● WRITTEN TASK:
Rewrite the entries from the line with "Where should I click to: Tap" to the line with "coord(622,187)", putting "floor area figure" in place of "area value" and keeping everything else the same.

● EXERCISE DATA:
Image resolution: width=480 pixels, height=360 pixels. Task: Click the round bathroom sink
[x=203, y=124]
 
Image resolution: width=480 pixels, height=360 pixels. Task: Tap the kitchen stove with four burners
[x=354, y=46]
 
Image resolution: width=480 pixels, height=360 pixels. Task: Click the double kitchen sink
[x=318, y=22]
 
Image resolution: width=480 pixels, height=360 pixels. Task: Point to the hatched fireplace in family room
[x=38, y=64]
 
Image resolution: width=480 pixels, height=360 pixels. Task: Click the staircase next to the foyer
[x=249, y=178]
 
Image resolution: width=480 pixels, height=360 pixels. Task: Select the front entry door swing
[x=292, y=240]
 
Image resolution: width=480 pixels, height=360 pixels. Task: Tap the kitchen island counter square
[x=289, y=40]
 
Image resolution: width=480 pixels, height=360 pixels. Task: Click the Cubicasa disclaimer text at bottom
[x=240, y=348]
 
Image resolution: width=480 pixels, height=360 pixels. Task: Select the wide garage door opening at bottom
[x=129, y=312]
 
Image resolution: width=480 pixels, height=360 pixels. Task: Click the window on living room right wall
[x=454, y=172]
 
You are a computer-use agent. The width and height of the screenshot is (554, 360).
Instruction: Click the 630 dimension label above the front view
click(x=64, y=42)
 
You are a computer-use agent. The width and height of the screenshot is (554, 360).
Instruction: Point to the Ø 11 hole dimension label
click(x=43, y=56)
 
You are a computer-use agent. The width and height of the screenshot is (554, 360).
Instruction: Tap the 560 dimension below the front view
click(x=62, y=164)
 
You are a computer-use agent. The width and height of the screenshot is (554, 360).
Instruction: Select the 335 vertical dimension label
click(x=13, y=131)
---
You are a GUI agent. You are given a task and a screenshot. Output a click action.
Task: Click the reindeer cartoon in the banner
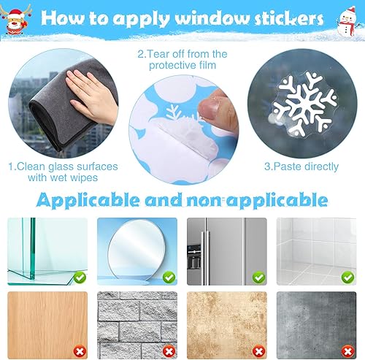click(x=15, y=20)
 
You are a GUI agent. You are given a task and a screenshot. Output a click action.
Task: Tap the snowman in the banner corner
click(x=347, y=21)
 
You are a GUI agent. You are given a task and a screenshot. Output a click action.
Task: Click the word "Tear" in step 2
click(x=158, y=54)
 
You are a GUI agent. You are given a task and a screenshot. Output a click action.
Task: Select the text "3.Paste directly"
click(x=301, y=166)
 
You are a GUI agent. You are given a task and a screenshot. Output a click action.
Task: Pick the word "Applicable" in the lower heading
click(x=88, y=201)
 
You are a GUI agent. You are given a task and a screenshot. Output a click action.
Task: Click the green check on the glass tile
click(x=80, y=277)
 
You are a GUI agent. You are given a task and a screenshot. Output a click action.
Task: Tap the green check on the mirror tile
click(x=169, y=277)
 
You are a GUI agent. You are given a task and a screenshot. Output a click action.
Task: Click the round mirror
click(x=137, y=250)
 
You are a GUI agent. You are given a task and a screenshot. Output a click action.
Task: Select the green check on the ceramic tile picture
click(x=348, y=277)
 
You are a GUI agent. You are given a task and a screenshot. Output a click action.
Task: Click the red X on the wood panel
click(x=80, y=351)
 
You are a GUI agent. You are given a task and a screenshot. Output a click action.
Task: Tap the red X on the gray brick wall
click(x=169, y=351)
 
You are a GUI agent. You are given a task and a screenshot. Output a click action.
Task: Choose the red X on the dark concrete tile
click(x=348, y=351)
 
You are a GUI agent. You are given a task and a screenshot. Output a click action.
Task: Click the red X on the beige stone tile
==
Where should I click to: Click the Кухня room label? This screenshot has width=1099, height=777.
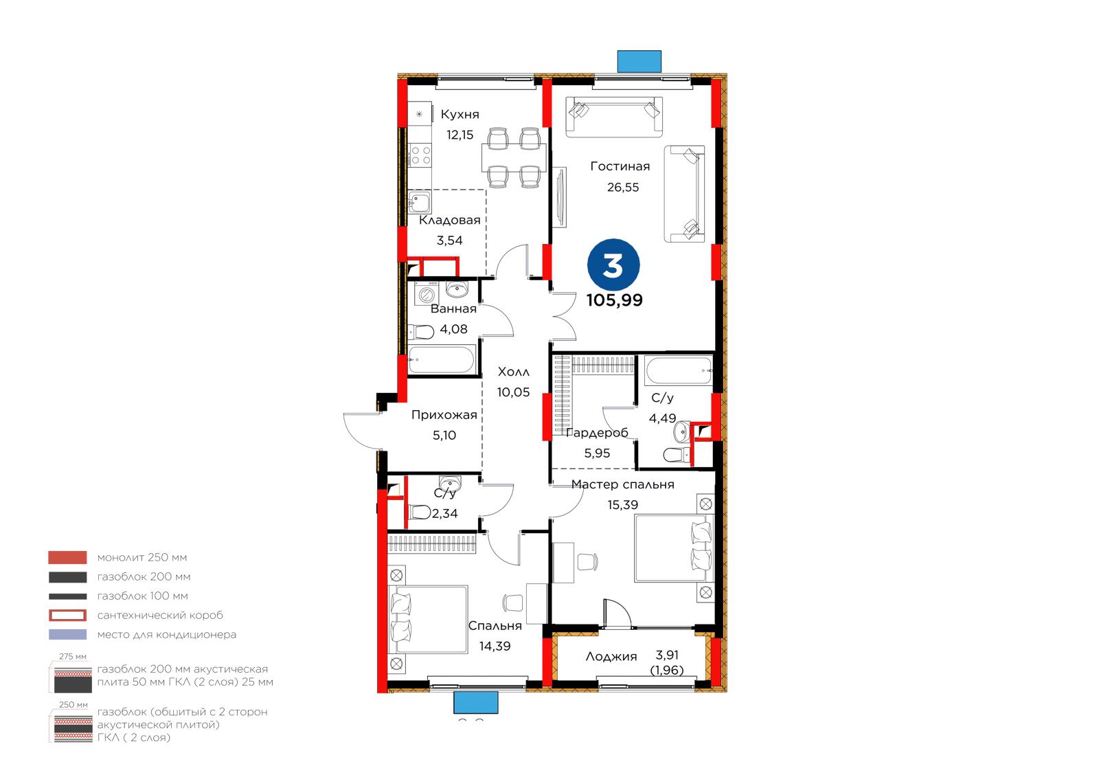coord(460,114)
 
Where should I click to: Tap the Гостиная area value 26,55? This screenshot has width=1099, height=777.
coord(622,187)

● OUTPUT FOR THIS TASK:
Where should I click to: Tap the Гостиная floor area figure 26,55? This screenshot has width=1099, height=777.
coord(622,187)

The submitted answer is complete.